[begin PROVIDED TEXT]

Perl Weekly Challenge: Week 311
Challenge 1:
Upper Lower
You are given a string consists of english letters only.
Write a script to convert lower case to upper and upper case to lower in the given string.
Example 1
Input: $str = "pERl"
Output: "PerL"
Example 2
Input: $str = "rakU"
Output: "RAKu"
Example 3
Input: $str = "PyThOn"
Output: "pYtHoN"
This time I'm going to start with Perl as we can solve this challenge with one regularexpression.
$_ = shift; s/(.)/uc $1 eq $1 ? lc $1: uc $1/ge; say
We get the input from the command-line. The first command-line argument is removed with shift()
and placed into $_. The s/// operator works on $_. In the first part, a character in $_ is matched
and captured. The /g or global flag to s/// makes the capture occur for every character. Strictly speaking,
I only needed to match letters but changing the case of non-letter characters is harmless and making the regular'
expression stricter would only have made it longer for no good reason so I stuck with .. The /e flag allows
us to execute code in the second half of s///. There we use the ternary operator, ?: to test if a captured
character is upper-case by testing it for equality with a known upper-case version of it created with uc().
If it is uppercase, the character is converted to lower-case with lc(). If it is not, i.e if it is lower-case,
it is converted to upper-case. The results of the substitution are output with say which also operates on $_.
The Raku version is just a little bit longer. It uses .subst(), the method version of s/// to join all steps
into one statement.
@*ARGS.shift.subst(/(.)/, { $0.uc eq $0 ?? $0.lc !! $0.uc }, :g).say
Challenge 2:
Group Digit Sum
You are given a string, $str, made up of digits, and an integer, $int, which is less than the length of the given string.
Write a script to divide the given string into consecutive groups of size $int (plus one for leftovers if any). Then sum the digits of each group, and concatenate all group sums to create a new string. If the length of the new string is less than or equal to the given integer then return the new string, otherwise continue the process.
Example 1
Input: $str = "111122333", $int = 3
Output: "359"
Step 1: "111", "122", "333" => "359"
Example 2
Input: $str = "1222312", $int = 2
Output: "76"
Step 1: "12", "22", "31", "2" => "3442"
Step 2: "34", "42" => "76"
Example 3
Input: $str = "100012121001", $int = 4
Output: "162"
Step 1: "1000", "1212", "1001" => "162"
The first step in my Raku solution is assigning $str to a new variable. This
is going to be repeatedly modified which we can't do to $str because, as a function
argument, it is immutable.
my $sum = $str;
Now while the lenth of $sum is greater than $int...
while $sum.chars > $int {
...we split $sum into groups of $Int characters with .comb(). For some reason $int kept being interpreted as
a String so I had to specifically cast it to an Int with .Int(). Using .map() each of these groups are in turn split into individual digits and added together with .comb() and .sum() All those summed groups are
then concatenated together with .join(). The result is then assigned back to $sum.
$sum = $sum.comb($int.Int).map({ $_.comb.sum }).join;
}
When $sum has shrunk to the required length, we print it out with say().
say $sum;
This is the Perl version.
my $sum = $str;
while (length $sum > $int) {
We have to provide our own sum() function and workaround the lack of .comb($int) by using a regular expression.
$sum = join q{}, map { sum( split // ) } ($sum =~ /(\d{1, $int})/g);
}
say $sum;

[end PROVIDED TEXT]

SET PROBLEM: Copy the passage from the Perl Weekly Challenge write-up word for word, starting at "The first step" and ending at "out with say().".

[begin PROVIDED DATA]

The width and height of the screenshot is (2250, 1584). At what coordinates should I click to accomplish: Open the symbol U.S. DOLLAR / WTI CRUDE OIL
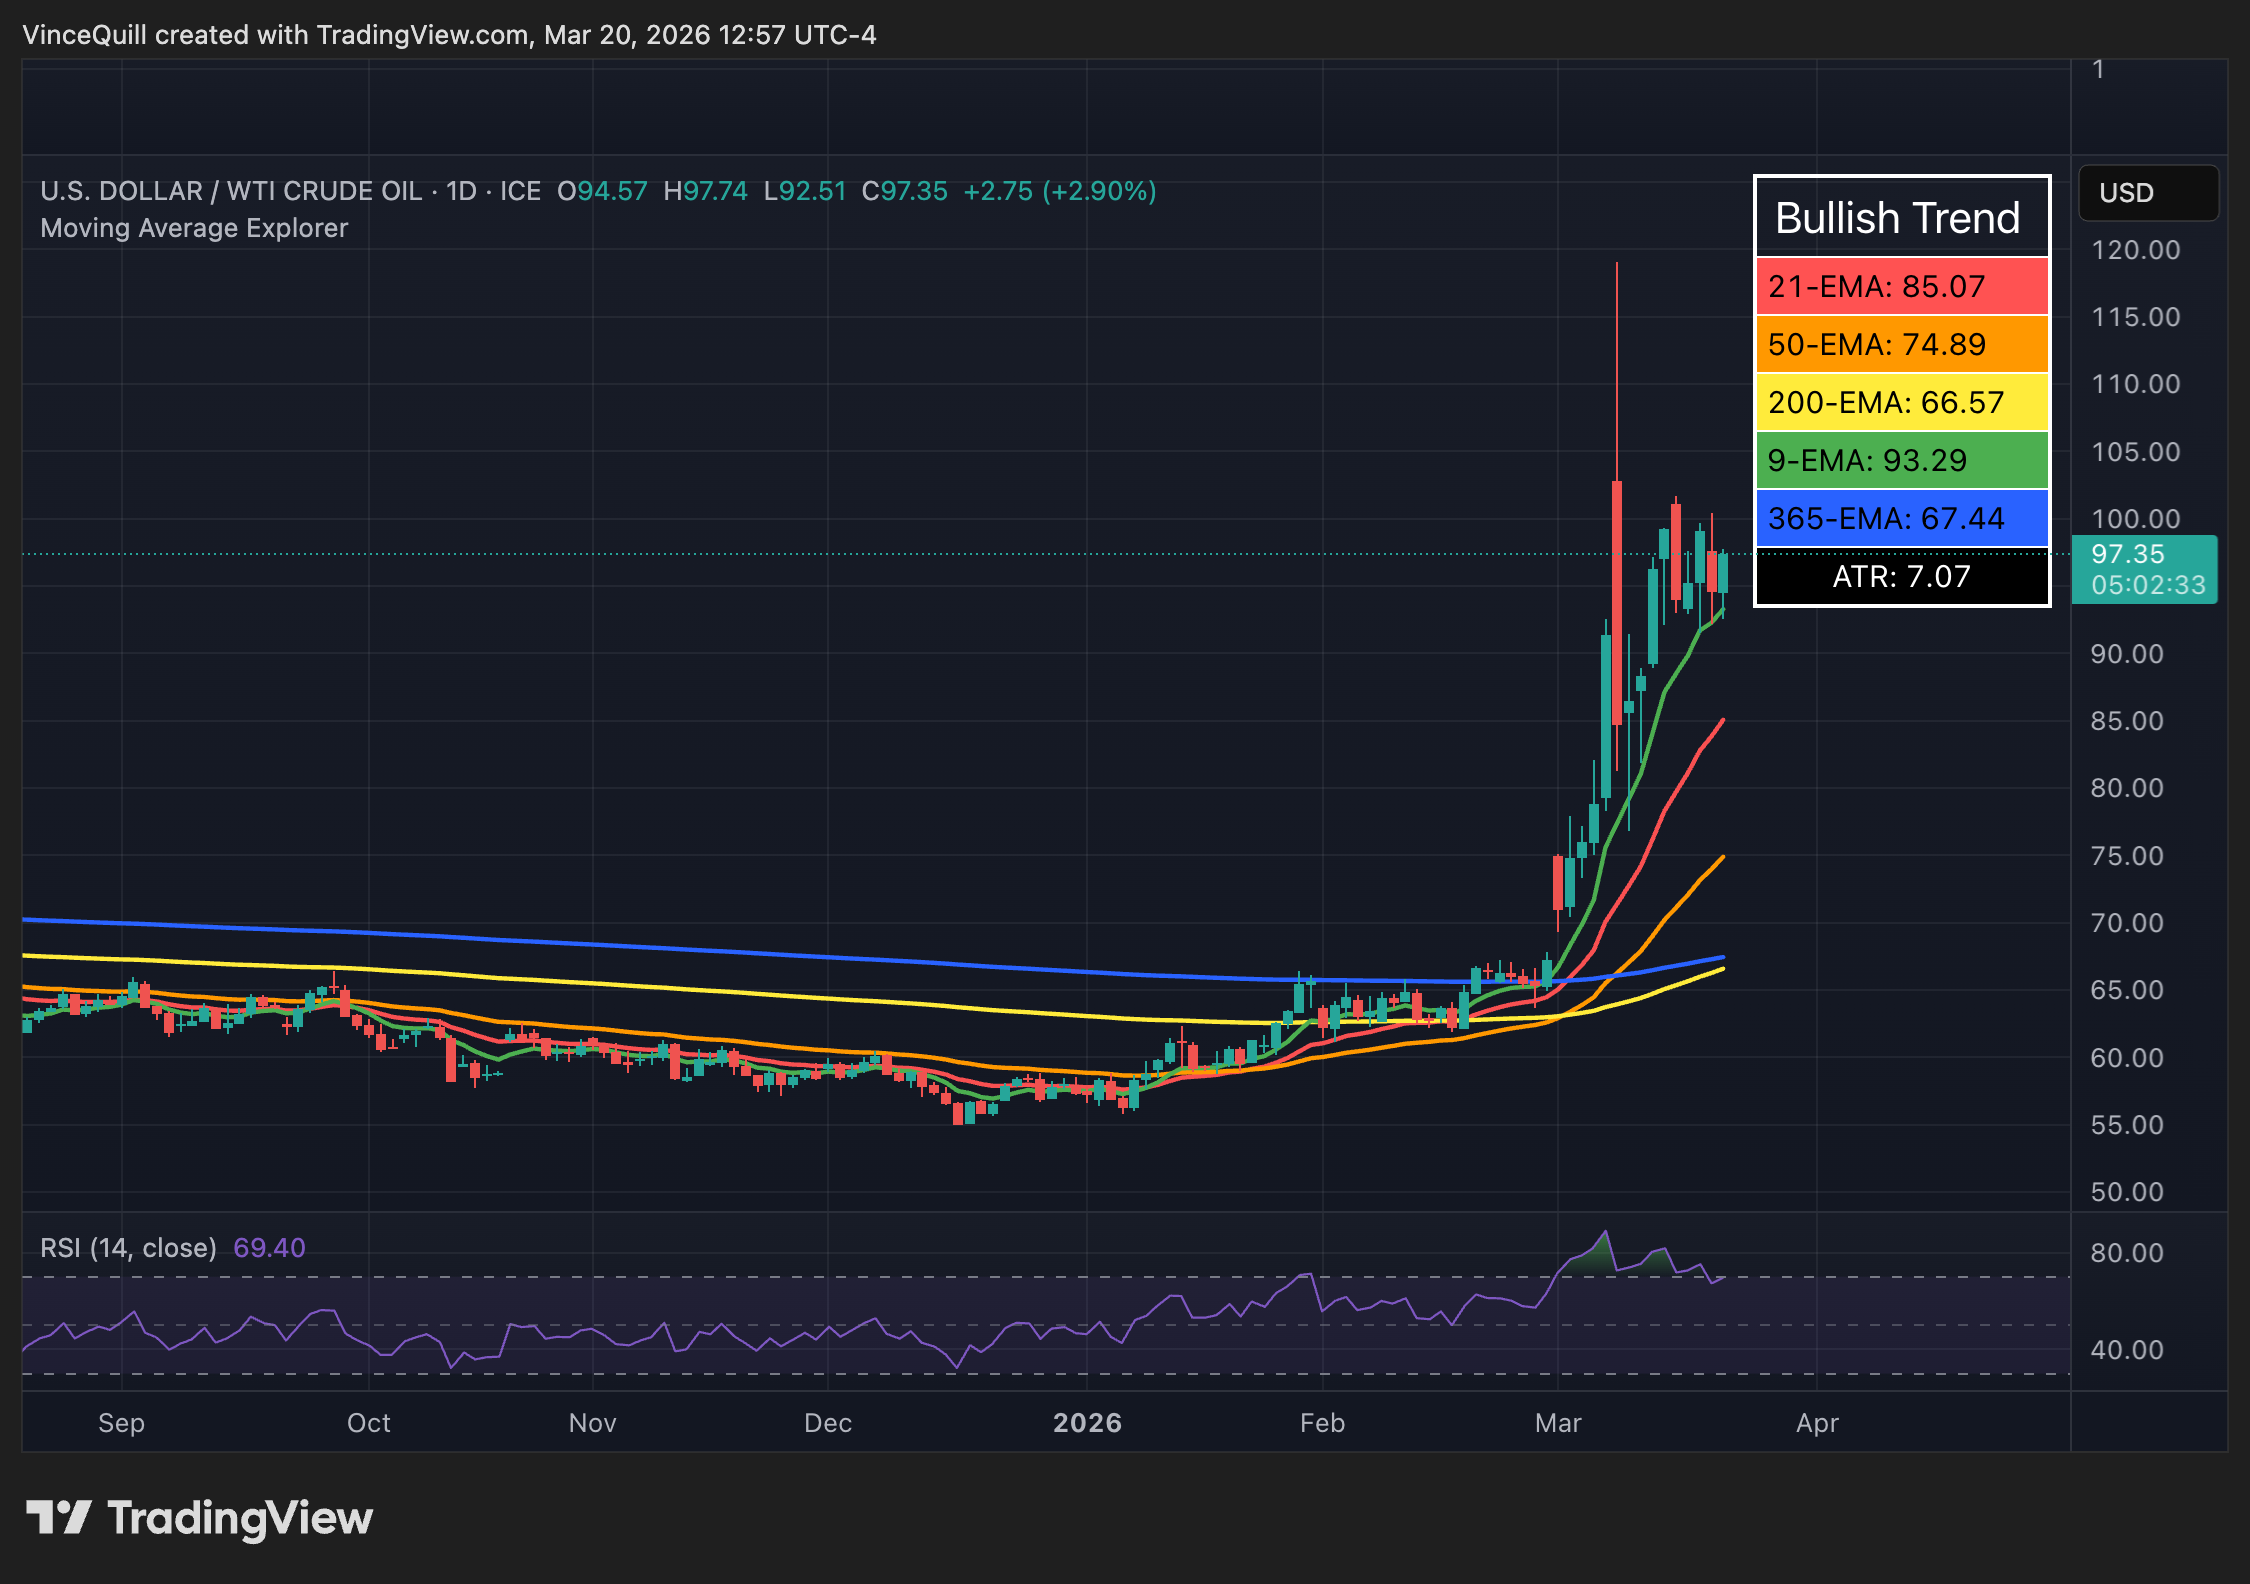(x=230, y=191)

[end PROVIDED DATA]

RESULT:
The first step in my Raku solution is assigning $str to a new variable. This
is going to be repeatedly modified which we can't do to $str because, as a function
argument, it is immutable.
my $sum = $str;
Now while the lenth of $sum is greater than $int...
while $sum.chars > $int {
...we split $sum into groups of $Int characters with .comb(). For some reason $int kept being interpreted as
a String so I had to specifically cast it to an Int with .Int(). Using .map() each of these groups are in turn split into individual digits and added together with .comb() and .sum() All those summed groups are
then concatenated together with .join(). The result is then assigned back to $sum.
$sum = $sum.comb($int.Int).map({ $_.comb.sum }).join;
}
When $sum has shrunk to the required length, we print it out with say().